* _Passage_:
════

It is an important principle that market imperfections should be corrected by policy measures that are as well targeted as possible in addressing the primary cause of such imperfections, such as not to promote enhanced efficiency in one area through measures that give rise to inefficiency in another area. This pertains to imperfect competition, in particular, where the authorities have a more direct policy measure available in the form of addressing market power through the competition legislation and the enforcement thereof. Using transportation investments to increase competition would at best be a second-best solution.27 Valuation in a sensitivity analysis of any net wider impacts resulting from imperfections may in such case illustrate that there is a potential for more direct policy measures to address the imperfection.

Besides, the Committee takes the view that it is no less important to ensure that the specification of the cost and benefit elements is complete, and that there are no other sources of incorrect estimates within the traditional cost-benefit analysis framework. The various sectoral guides must ensure that the main factors in the utility functions of economic agents are included in the analysis and that the valuation takes place at an aggregation level that does not give reason to expected systematically biased outcomes. In choosing an aggregation level, the cost of additional specification must be balanced against the benefits one may derive therefrom. Non-priced effects of importance need to be discussed in a systematic manner.

════

* _Information shown_:
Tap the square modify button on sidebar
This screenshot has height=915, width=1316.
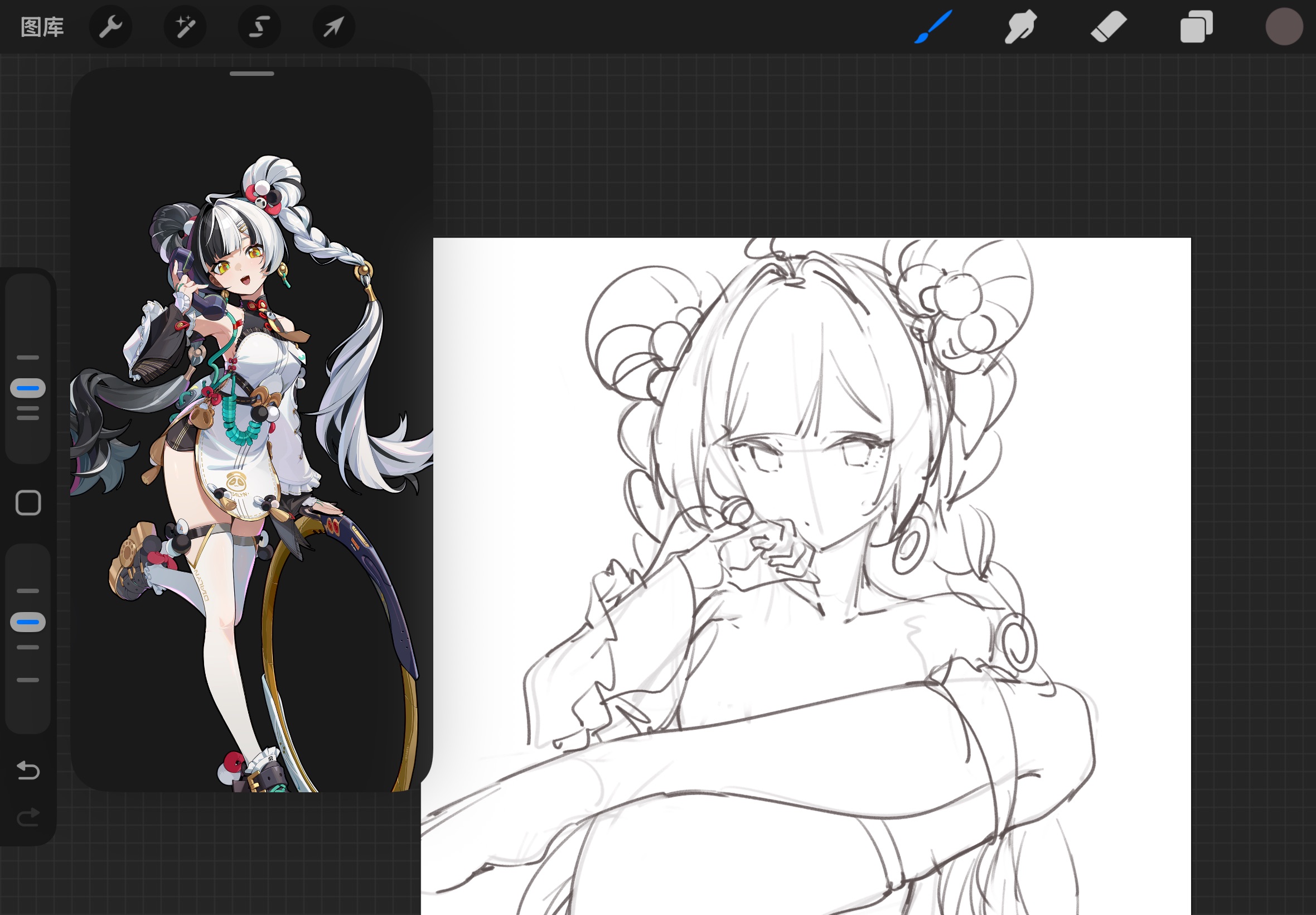pos(28,503)
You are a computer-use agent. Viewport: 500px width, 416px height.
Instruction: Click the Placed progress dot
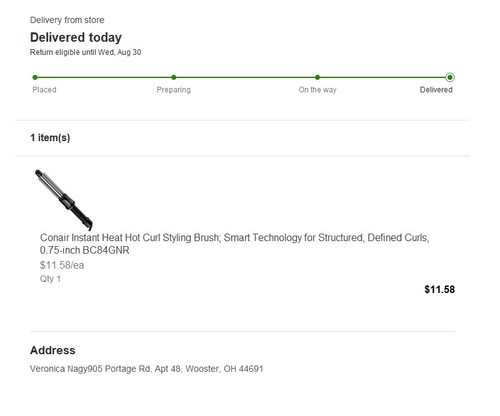pyautogui.click(x=35, y=77)
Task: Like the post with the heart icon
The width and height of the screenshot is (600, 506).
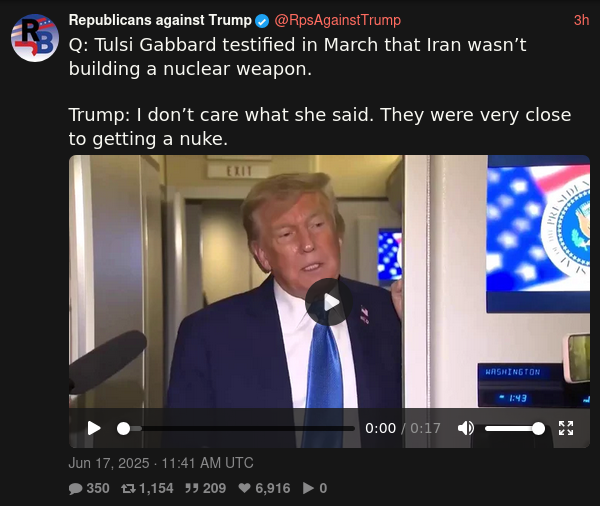Action: (x=244, y=488)
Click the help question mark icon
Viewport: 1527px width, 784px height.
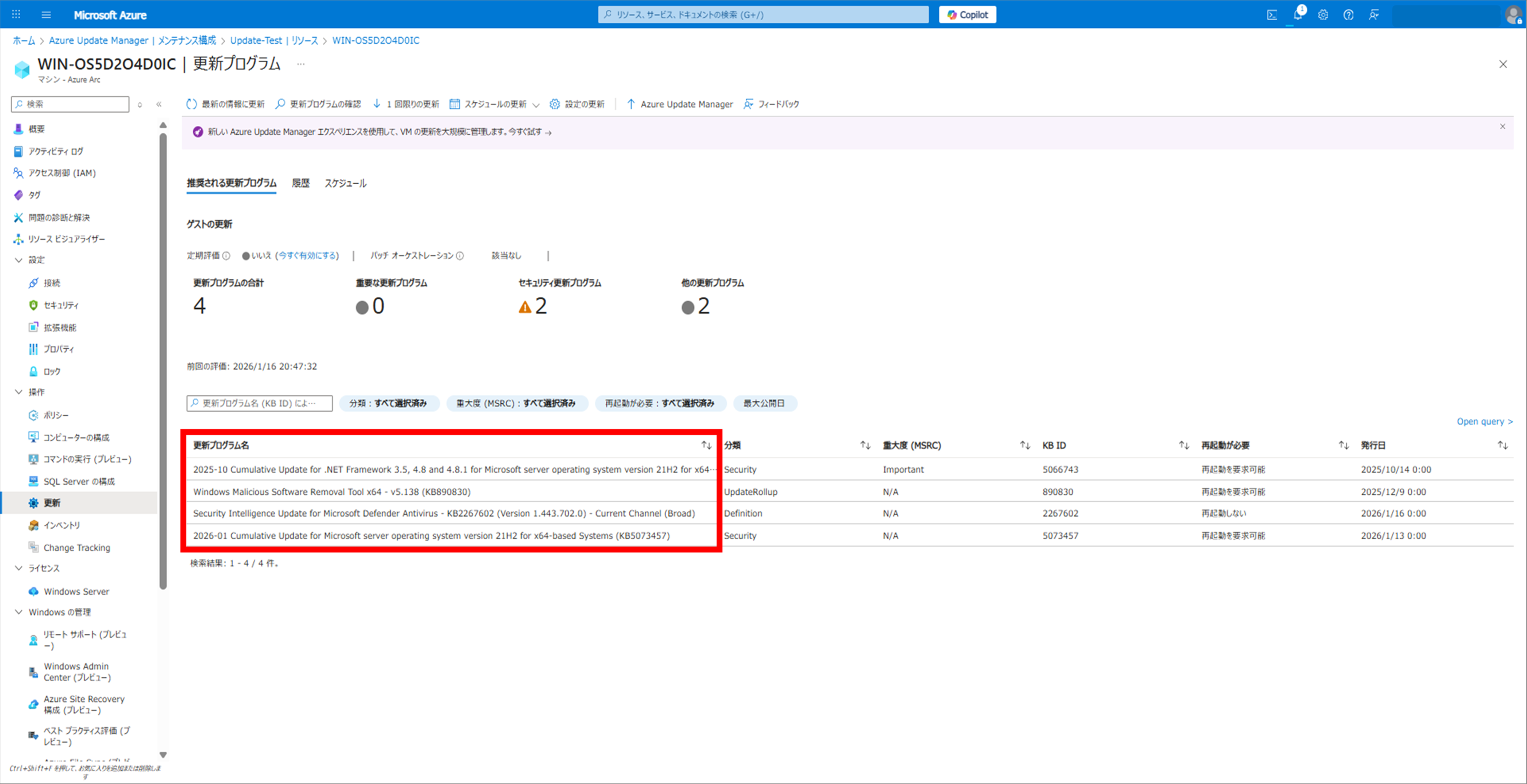(1348, 15)
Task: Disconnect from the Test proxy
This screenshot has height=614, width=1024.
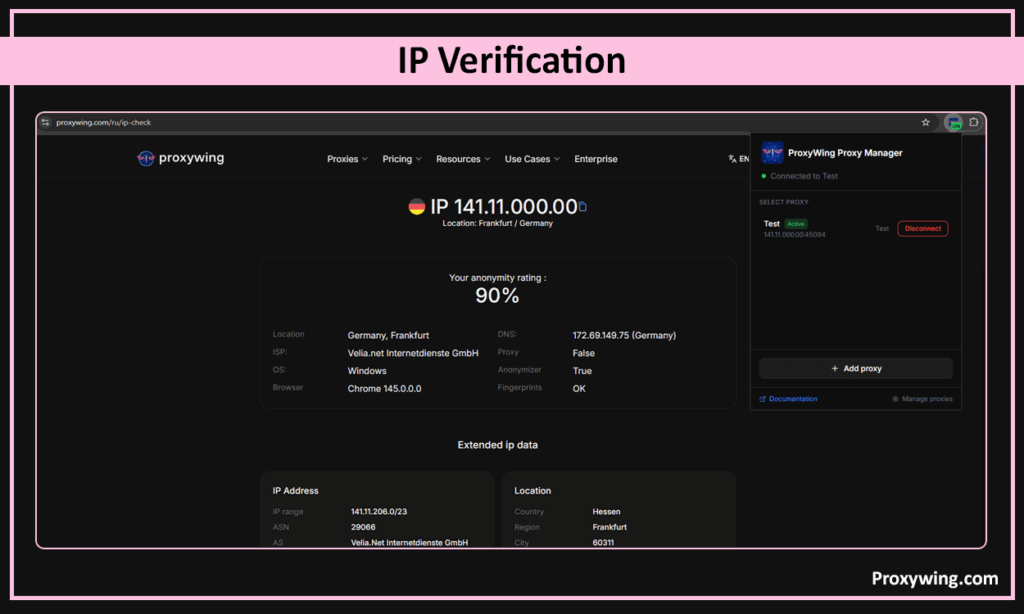Action: coord(922,228)
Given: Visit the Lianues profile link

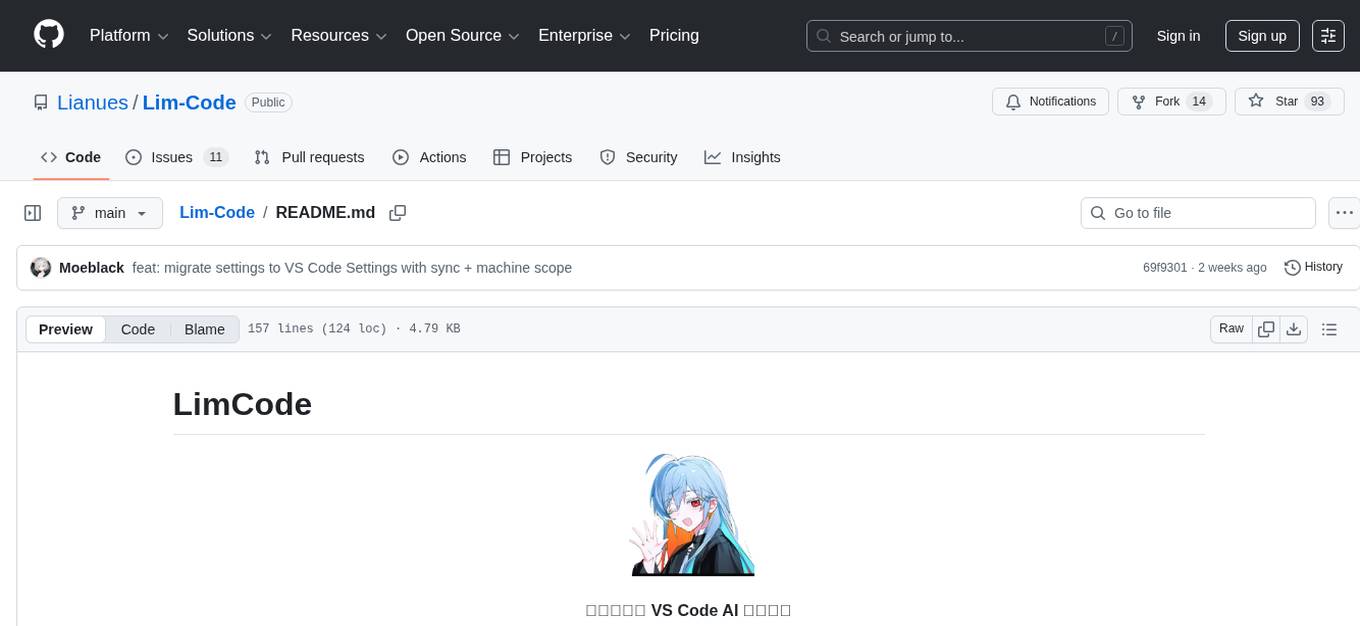Looking at the screenshot, I should tap(92, 102).
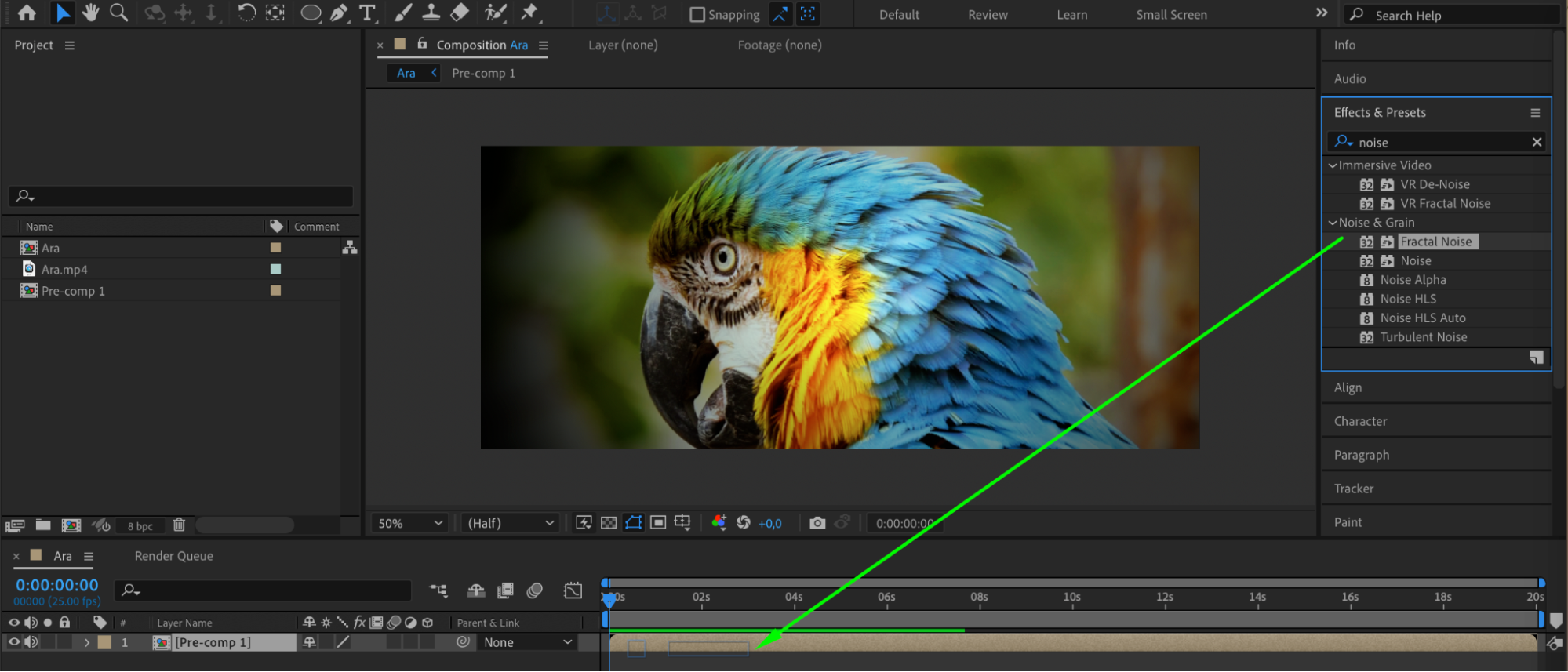Take a snapshot with camera icon
This screenshot has height=672, width=1568.
(x=817, y=523)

════

* _The tasks_:
- a) Answer these questions about the cost-benefit passage, one line each, marked like the questions:
(i) What does the passage say using transportation investments to increase competition would be, at best?
(ii) What must the cost of additional specification be balanced against when choosing an aggregation level?
(iii) In what manner do non-priced effects of importance need to be discussed?
- b) How would you render this sentence from the cost-benefit passage in Spanish: "Non-priced effects of importance need to be discussed in a systematic manner."
- c) Resume the passage on cost-benefit analysis, picking up right after its final sentence about non-priced effects.

* _Final results_:
- a)
(i) A second-best solution.
(ii) The benefits one may derive therefrom.
(iii) In a systematic manner.

- b) Los efectos importantes que no tienen precio deben analizarse de manera sistemática.

- c)
In practice, cost-benefit analyses are often partial analyses of small projects. Whether a project is small depends on whether it will have a material impact on market prices, cf. the discussion in Chapter 2. If a reform or a measure has a material impact on market prices outside the transportation market, an analysis within a general equilibrium model featuring a realistic transportation network, and taking relevant market failures into account, will be more suitable. Such an analysis framework will not involve the same risk of double counting some effects and omitting other effects as one may run when conducting ad hoc analyses of wider impacts in secondary markets. However, general equilibrium models often operate at a fairly high level of aggregation, which makes them less suitable for capturing the effects of minor changes, for example in the transportation network. The Committee is of the view that the development of general equilibrium models that are better suited for the analysis of such minor changes in the transportation network, and which take the relevant market failure into account, may represent a useful tool for analysing the effects referred to as net wider impacts in the present Chapter.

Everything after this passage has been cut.